3) Developing novel models for A. baumannii pulmonary pathogenesis
The most common disease caused by Acinetobacter baumannii is pneumonia. As A. baumannii isolates are becoming increasingly more drug-resistant, even treated infections can persist for weeks to months or until the patient dies. Despite this, the most common A. baumannii murine pulmonary infection models are acute 24-36 hour infections with high, unnatural inoculums. Thus, this model fails to recapitulate clinical infection. One focus of our research is therefore to develop long-term infection models to identify bacterial factors required for virulence and persistence. Additionally, as one of the most common forms of pneumonia caused by A. baumannii is ventilator-associated pneumonia (VAP), we are also aiming to develop murine models of infection to simulate such infections.
4) OMV biogenesis in B. thetaiotaomicron
Bacteroides spp. is a prominent member of the human gut microbiota known to produce large quantities of uniformly-sized Outer Membrane Vesicles (OMVs). It has been reported that OMVs actively contribute to gut homeostasis through their immunomodulatory properties, and due to their ability to degrade a wide array of dietary and host polysaccharides. Despite their physiological relevance, no mechanism for OMV biogenesis has been established. OMV biology remains one of the least studied fundamental processes in microbiology.
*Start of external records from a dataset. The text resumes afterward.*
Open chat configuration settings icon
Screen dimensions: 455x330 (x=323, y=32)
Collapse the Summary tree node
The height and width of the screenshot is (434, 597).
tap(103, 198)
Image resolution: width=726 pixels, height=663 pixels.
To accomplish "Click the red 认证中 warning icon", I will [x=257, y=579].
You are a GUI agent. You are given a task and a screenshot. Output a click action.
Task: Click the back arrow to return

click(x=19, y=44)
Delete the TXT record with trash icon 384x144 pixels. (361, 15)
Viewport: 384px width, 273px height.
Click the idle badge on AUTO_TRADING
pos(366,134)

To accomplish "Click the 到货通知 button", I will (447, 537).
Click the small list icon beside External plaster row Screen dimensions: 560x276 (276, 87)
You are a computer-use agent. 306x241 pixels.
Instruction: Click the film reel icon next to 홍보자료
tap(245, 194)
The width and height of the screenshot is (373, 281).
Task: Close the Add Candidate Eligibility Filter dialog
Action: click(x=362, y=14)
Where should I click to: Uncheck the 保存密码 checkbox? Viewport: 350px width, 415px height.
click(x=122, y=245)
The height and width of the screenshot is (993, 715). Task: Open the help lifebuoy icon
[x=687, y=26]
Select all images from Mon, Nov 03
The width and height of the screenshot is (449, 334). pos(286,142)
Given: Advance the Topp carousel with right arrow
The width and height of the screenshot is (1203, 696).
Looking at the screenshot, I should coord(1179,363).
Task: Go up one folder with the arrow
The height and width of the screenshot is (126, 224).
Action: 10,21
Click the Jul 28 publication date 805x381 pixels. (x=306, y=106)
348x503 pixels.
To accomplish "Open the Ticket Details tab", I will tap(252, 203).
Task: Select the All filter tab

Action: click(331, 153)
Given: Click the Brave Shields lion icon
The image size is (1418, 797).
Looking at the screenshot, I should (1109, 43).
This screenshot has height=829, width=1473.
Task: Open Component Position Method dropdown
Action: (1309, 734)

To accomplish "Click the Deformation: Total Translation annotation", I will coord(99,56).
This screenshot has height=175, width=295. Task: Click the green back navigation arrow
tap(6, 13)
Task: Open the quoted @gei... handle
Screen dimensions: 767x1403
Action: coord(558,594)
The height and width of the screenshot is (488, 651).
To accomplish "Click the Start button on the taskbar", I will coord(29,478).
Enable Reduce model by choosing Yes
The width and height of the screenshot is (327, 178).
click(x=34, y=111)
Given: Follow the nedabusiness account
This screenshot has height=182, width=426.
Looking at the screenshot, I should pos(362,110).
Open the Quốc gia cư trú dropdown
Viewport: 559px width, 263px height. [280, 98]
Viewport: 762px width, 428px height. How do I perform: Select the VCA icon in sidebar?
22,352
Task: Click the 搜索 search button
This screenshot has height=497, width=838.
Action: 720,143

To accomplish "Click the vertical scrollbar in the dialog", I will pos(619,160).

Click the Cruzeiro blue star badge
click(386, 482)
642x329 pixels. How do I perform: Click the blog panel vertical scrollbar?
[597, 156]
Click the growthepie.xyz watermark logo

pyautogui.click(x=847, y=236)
We previously demonstrated that, in vitro, Bacteroides fragilis (Bf) and Bacteroides thetaiotaomicron (Bt) OMVs are enriched with glycosidases, most of them being lipoproteins encoded within polysaccharide utilization loci (PULs). Proteomic analyses of Bt OMVs produced in the presence of different glycan nutrients showed that Bt specifically alters the profile of glycosidases packaged into OMVs to optimize the degradation of the available polysaccharides. We demonstrated that sorting enzymatic cargo into OMVs relies on a negatively charged N-terminal signal, located next to the lipobox, known as lipoprotein export signal (LES). Our preliminary data indicates that, in Bacteroides spp., OMV are the result of a highly orchestrated physiological process (Valguarnera et al., mSphere, 2018).
By fusing fluorescent proteins to OMV-targeted and OM-retained proteins, we visualized OMV production in live cells, enabling the distinction between bona-fide vesicles and lysis byproducts in vitro (Sartorio et al., PNAS, 2023). To begin characterizing the OMV biogenesis machinery, we performed a transposon mutagenesis screening employing OMV-specific proteins as reporters. With the tools we have developed so far, in the Feldman Lab we aim to investigate the mechanism and roles of OMV biogenesis in Bt.